Filed under: animation, installations, sound
The Singapore Biennale opened in 2019 with a provocation and a proposition: Every Step In The Right Direction. Spanning eleven locations, the Biennale exhibited the works of more than seventy artists and collectives. The works in each location respond to the peculiarities of their site. At the Gillman Barracks arts belt, some of the works on display lean towards explorations or inquiries into nature, ecologies, and environments, reflecting its location as an arts district surrounded by secondary rainforests. We speak to one of the Biennale’s curators, Goh Sze Ying, about two works that were commissioned for the Biennale.
Goh Sze Ying is an Assistant Curator at National Gallery Singapore. At the Gallery, she has worked on exhibitions Minimalism: Space. Light. Object. (2018), Lim Cheng Hoe: Painting Singapore (2018), and Listening to Architecture: The Gallery’s Histories and Transformation (2017). Her research focuses on photography and art in Singapore in the mid-twentieth century, with an interest in how artistic practice relates to mobility and place. Formerly based in Kuala Lumpur, Malaysia, she has worked on exhibitions and public programmes with a focus on artistic interventions located within the urban public space.
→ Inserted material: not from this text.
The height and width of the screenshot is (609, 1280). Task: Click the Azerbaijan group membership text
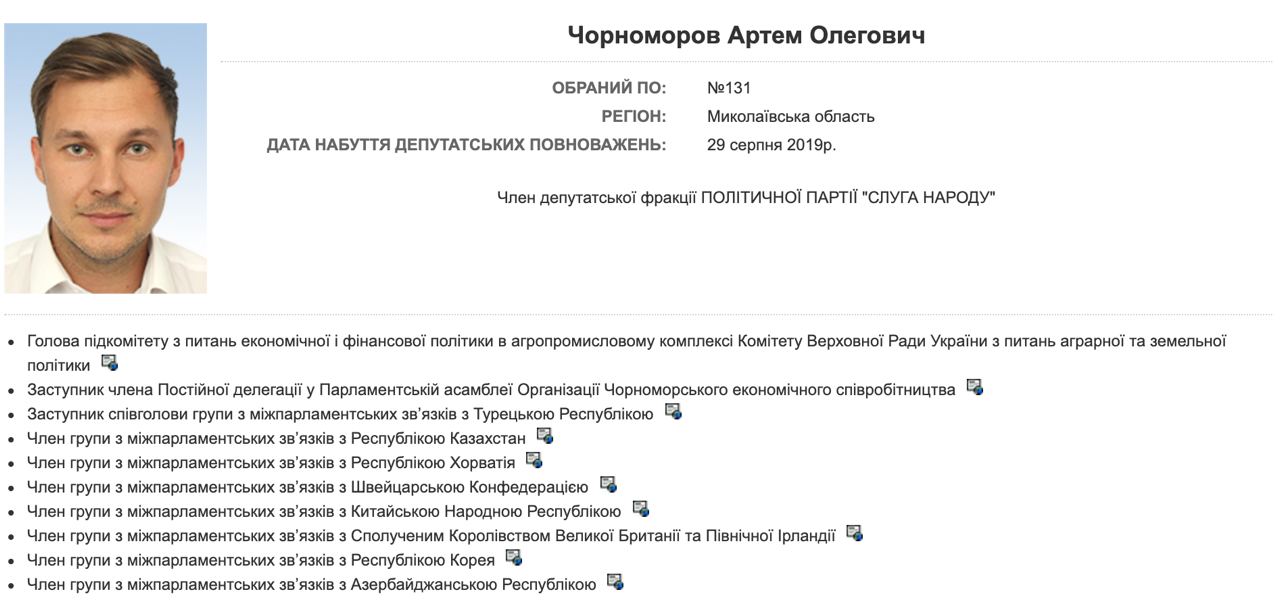tap(311, 584)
Her past projects include Between States (2017), ESCAPE from the SEA (2017), and more than one (fragile) thing at a time (2016).



¹ Escape Velocity III, Zai Tang
2019


Credit: Singapore Art Museum


LISTENING CLOSELY TO NATURE


Goh Sze Ying (GSY): In all the tours that I’ve conducted, it has been important for me to begin with contextualizing the placement of Zai’s work firstly within the exhibition space and secondly, within the larger context of the Gillman Barracks. Broadly speaking, all the words within this exhibition space touch on the idea of or the relationship we share with the Other. These two works by Zai are build upon works he’s previously done, primarily Escape Velocity I and Escape Velocity II. At the same time, these two works present a unique way of approaching a topic that he wanted to investigate through the medium of sound.
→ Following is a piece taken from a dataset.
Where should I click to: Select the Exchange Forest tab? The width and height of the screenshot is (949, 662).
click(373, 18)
Escape Velocity III and Escape Velocity IV are two works that come together because of the site in which Zai chose to record his sound. Zai recorded the sounds around the Mandai Rejuvenation Project, although he wasn’t recording the sounds of areas where the development was ongoing. Escape Velocity III is a two part composition. When visitors enter the space, they hear a sort of overlapping composition. In essence, the work foregrounds two sources of sound as an as analogous to the tension between nature and capital.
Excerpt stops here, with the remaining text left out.